Positions calcify as hopes for deal dim
05/20/2005
Dane Smith, Star Tribune
May 20, 2005
Flickering hopes for an overarching deal that would allow the Legislature and Gov. Tim Pawlenty to finish their work by the Monday adjournment deadline were all but snuffed out Thursday.
Word choices by all parties involved betrayed resignation, hardening of positions and abandonment of the more conciliatory language of late.
After vetoing a transportation bill and gasoline tax increase approved by the House and Senate, and after accusing DFLers of having done “squatski” on highway and transit funding for 15 years, Pawlenty predicted that legislators will not finish by the adjournment deadline.
“Are they going to get all their work done by Monday? No.” Months of warnings that he would veto a tax increase were ignored, Pawlenty said, prompting him to ask, “How dumb can they be?”
In equally pugnacious counterpoint, standing in front of a big orange highway-type sign that read “End Gridlock,” Senate Majority Leader Dean Johnson, DFL-Willmar, a National Guard general and chaplain, described the situation as “political combat” and a “vying for public opinion. ... I think the public is on our side this time.”
Signaling a willingness to fight long and hard, Johnson said, “I didn’t go to the War College for my health.” Also: “We’re willing to stay here and get the best deal possible.”
Republican House Speaker Steve Sviggum said an unfinished session is “highly likely. ... The divide is very, very great.” Sviggum blamed the Senate DFL majority caucus for being “dysfunctional” and unable to agree on settlement offers.
Johnson responded that Republicans were to blame and had refused to make any substantial movement from a tax-and-budget position that amounts to about $1.4 billion less than the Senate wants, necessitating cuts in vital programs such as health-care coverage for low-income workers. “We have attempted since Sunday night to meet with the governor,” Johnson said. “Each time it’s been, ‘It’s got to be my budget.’ The last time I checked, there were three entities here.”
Mutual acknowledgment of a hopeless deadlock late in the session often produces a deflating effect, removing incentives for further agreements. “It saps you,” Sviggum said. “You lose that urgency.”
After talking most of the day about holding another summit meeting in the governor’s office Thursday night, no meeting was scheduled.
Nevertheless, House and Senate floor sessions will continue, conference committees will still try to work out differences between House and Senate bills, and summit talks between top leaders will continue until the Monday midnight deadline, after which the House and Senate cannot meet in regular floor sessions.
Pawlenty said that the last productive negotiating session was Monday night and that there has been “no real discussion of the bigger issues” and “no sustained discussion of revenue sources” for the $1.4 billion in spending DFLers are seeking over the amount proposed by the Republican governor and House majority.
Legislators will reach the deadline with some accomplishments.
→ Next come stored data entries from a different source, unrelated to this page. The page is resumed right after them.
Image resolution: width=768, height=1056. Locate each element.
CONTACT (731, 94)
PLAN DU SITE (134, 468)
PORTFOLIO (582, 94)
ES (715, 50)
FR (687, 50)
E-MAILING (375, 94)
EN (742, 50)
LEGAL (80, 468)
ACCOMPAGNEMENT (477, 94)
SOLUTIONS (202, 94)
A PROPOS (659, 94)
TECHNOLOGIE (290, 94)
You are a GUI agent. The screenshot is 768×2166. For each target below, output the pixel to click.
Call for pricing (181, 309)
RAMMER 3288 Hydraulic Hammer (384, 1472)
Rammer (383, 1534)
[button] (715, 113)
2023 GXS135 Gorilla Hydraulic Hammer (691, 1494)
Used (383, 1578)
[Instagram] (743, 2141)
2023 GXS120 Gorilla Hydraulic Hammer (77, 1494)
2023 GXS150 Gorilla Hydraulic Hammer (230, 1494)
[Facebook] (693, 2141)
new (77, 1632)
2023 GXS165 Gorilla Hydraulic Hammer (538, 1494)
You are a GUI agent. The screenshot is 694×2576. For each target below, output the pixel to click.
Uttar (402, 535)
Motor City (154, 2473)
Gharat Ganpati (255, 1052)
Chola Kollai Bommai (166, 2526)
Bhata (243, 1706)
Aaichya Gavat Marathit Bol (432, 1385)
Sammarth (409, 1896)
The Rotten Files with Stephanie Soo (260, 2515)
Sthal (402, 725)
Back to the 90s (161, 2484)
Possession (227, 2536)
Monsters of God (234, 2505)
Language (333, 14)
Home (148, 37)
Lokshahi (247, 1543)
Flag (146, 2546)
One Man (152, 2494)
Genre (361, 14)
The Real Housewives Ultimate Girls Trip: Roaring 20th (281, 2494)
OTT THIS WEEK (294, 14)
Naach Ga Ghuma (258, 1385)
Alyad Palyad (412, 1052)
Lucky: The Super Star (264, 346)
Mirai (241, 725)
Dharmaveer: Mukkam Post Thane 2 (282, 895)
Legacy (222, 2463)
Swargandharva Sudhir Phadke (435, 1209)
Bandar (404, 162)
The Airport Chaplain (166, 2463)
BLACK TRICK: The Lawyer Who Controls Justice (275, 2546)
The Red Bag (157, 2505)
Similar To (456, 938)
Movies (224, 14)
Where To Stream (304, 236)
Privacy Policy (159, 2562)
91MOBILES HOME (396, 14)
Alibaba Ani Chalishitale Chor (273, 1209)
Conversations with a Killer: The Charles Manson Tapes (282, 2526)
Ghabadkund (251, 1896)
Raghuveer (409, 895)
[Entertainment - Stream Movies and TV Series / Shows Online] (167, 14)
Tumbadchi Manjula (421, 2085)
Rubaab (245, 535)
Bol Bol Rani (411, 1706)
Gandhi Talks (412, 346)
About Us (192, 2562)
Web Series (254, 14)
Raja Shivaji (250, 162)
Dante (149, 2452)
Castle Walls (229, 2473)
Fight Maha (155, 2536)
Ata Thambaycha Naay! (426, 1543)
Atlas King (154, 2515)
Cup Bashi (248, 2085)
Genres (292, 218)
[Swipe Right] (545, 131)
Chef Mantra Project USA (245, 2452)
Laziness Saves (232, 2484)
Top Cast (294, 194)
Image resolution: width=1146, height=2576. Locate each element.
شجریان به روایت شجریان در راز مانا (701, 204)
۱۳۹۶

They have approved a $945 million bonding bill for construction projects, a minimum-wage increase and a provision that will increase ethanol content in the state’s gasoline supply. Pawlenty has signed all those bills into law.
In addition, of the nine major spending bills, the three parties have reached agreement on two—funding for public safety and higher education—and are close to agreement on about three others. Those bills could be approved by both chambers and signed into law by Pawlenty within a week or so.
That would allow all sides to favorably contrast this year’s impasse with last year’s disastrous session, by consensus the least productive in modern history.
The roadblocks
The main roadblocks remaining this year are yawning differences in spending on three of the largest spending bills, for health and human services, K-12 education, and transportation.
Sviggum said he is holding to an outside chance that a conceptual agreement on those big sticking points can be reached before adjournment. In that case, a special session could be called by Pawlenty and the overtime would be brief, perhaps ending before Memorial Day.
There also is a doomsday scenario, one that was played out in 2001. This would involve long, bitter, partisan negotiations, lots of public finger-pointing and breakdowns, up against a new deadline of June 30, the end of the two-year fiscal budget period, and the possibility of at least a partial state government shutdown.